Les dividendes du CAC 40 devraient bien résister en 2012
(Easybourse.com) En dépit d'une conjoncture économique incertaine, la plupart des entreprises du CAC 40 maintiendront leur dividende cette année. Une façon de fidéliser leurs actionnaires, en attendant que les cours remontent.
Que ceux que la baisse du CAC 40 en 2011 a déprimés se consolent : les dividendes, eux, devraient beaucoup mieux résister. Les versements aux actionnaires devraient atteindre 37,4 milliards d'euros cette année après un record de 40,2 milliards d'euros en 2011, selon les analystes interrogés par la société FactSet. Sur les quarante valeurs vedettes françaises, vingt prévoient d’augmenter leur dividende lors des prochaines assemblées générales, et onze autres de le stabiliser.Cette résistance s’explique par la bonne tenue des bénéfices des entreprises du CAC 40, qui devraient avoisiner les 86 milliards d’euros comme en 2010. Seul le secteur bancaire apparaît comme véritablement affecté par la crise, et mettra en réserve les bénéfices plutôt que de les distribuer. Société Générale et Crédit Agricole ont ainsi renoncé à tout dividende au titre de 2011, tandis que BNP Paribas a annoncé une baisse « significative » du versement. Les analystes craignent également une baisse pour Veolia Environnement, Carrefour ou encore Air France-KLM, qui ont tous les trois lancé des avertissements sur bénéfices ces derniers mois.
Bonnes surprises
Mais pour les autres, pas question de décevoir les actionnaires qui leur sont restés fidèles malgré les turbulences des marchés. De bonnes surprises pourraient attendre les actionnaires de Renault, Safran, Michelin, LVMH ou encore EADS. Les valeurs sûres comme Total (plus de 5 milliards d’euros distribués en 2010) ou encore Sanofi devraient eux aussi se montrer généreux.

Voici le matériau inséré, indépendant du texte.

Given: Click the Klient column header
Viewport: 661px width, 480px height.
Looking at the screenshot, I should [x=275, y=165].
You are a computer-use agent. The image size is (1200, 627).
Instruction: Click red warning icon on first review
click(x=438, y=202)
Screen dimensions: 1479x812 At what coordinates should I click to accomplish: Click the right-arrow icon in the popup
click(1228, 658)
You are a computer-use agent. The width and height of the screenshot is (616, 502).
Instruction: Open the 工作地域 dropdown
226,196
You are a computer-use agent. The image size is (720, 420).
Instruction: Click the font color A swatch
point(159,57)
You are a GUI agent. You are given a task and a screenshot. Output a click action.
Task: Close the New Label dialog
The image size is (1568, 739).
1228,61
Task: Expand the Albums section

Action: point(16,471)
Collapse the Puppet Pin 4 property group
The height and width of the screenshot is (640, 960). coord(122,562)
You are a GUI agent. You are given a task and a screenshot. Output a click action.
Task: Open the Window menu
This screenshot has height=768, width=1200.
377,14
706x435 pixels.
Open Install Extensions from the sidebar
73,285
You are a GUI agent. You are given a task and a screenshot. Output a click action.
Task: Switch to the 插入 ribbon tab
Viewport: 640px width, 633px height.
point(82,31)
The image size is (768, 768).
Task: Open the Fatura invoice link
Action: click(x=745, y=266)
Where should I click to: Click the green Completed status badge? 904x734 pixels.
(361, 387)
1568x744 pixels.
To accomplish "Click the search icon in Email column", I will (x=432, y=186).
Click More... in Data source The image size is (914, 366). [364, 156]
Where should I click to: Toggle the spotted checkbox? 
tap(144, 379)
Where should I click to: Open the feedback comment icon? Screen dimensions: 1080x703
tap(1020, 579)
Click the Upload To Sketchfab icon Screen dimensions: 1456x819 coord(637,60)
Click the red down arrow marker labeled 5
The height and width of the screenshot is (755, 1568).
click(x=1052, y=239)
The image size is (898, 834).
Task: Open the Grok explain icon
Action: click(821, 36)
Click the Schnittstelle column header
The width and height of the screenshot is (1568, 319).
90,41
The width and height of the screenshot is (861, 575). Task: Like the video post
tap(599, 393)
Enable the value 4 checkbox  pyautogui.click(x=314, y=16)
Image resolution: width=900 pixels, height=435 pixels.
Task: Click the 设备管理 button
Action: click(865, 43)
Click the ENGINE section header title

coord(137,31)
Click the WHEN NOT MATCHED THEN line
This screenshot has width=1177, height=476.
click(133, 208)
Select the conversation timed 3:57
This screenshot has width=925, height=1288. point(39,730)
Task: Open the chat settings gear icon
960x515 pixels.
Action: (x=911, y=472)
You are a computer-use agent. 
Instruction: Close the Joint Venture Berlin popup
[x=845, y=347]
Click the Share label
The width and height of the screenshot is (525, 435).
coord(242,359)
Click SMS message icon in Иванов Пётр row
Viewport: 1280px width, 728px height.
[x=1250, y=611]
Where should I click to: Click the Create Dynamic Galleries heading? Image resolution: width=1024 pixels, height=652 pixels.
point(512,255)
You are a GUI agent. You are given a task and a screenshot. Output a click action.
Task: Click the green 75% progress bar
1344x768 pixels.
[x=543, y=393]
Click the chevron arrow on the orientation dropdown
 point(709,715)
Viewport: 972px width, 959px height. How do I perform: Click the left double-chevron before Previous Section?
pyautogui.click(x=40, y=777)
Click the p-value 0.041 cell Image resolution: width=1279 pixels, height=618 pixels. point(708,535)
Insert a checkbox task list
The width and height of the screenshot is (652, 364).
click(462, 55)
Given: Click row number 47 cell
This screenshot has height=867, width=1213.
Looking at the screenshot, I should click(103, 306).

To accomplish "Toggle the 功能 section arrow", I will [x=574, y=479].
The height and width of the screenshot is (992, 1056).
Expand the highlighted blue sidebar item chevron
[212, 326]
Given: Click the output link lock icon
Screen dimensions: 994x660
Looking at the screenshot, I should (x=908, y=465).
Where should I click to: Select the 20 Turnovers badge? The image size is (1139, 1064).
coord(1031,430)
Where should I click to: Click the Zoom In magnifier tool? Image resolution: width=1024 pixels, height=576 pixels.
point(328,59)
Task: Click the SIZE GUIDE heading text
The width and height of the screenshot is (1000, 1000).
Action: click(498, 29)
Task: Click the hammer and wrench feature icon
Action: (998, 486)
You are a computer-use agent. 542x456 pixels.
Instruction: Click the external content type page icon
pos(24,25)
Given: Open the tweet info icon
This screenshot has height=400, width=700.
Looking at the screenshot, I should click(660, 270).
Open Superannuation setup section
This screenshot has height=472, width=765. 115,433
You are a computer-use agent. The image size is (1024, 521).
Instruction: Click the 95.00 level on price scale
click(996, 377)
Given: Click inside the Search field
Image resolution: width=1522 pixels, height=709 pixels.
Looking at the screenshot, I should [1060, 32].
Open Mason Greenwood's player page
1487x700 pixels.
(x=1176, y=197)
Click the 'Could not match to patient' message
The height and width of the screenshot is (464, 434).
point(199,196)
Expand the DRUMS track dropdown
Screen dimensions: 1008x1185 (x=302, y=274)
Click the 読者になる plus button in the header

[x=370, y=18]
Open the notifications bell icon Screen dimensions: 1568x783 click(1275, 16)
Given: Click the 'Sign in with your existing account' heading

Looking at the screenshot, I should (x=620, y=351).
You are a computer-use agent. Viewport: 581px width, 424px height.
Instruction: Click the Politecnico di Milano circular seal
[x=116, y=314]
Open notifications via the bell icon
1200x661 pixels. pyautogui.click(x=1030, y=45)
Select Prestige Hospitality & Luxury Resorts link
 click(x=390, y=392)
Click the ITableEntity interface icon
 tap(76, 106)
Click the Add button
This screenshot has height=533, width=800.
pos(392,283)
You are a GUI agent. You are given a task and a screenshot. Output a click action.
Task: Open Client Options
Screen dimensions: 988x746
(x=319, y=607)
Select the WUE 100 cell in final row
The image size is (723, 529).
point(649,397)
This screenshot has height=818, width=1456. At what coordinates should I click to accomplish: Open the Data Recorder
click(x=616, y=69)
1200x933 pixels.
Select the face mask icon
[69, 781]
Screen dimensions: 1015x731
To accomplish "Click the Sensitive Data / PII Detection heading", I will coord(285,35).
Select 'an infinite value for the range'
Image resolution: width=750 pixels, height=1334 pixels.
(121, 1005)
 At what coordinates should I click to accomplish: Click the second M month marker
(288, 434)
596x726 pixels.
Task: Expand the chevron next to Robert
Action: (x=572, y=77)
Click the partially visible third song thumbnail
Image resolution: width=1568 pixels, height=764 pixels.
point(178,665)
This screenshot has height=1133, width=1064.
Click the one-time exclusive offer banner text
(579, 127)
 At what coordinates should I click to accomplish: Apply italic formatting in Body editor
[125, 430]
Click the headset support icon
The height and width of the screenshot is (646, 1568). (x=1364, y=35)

En revanche, France Télécom, qui offre traditionnellement le meilleur rendement du CAC 40, fait aujourd’hui l’objet de nombreuses interrogations. Le groupe peut-t-il maintenir son dividende à un niveau élevé (près de 50% du cash flow libre en 2010) alors que ses marges risquent de souffrir avec l’arrivée d’un nouveau concurrent – Free – dans la téléphonie mobile ? Pour le président de l’Autorité de régulation des télécom (Arcep), Jean-Ludovic Silicani, le choix est clair : « Si l'Etat, qui est le principal actionnaire de France Télécom, souhaite que cet opérateur maintienne ses investissements à un haut niveau, il peut accepter une baisse du dividende : il a clairement un choix à faire », déclare-t-il dans un entretien paru jeudi dans Les Echos.
A l’image de France Télécom, si les bénéfices des grandes entreprises françaises ont plutôt bien résisté en 2011, leurs perspectives pour 2012 s’avèrent incertaines. Les résultats du quatrième trimestre ainsi que la tendance des premiers mois de l’année pourraient peser plus qu’à l’accoutumée sur leur politique de dividende, qui ne sera arrêtée qu’au printemps. Mais pour l’heure, les niveaux de cash restent élevés et augurent d’une bonne saison pour les actionnaires.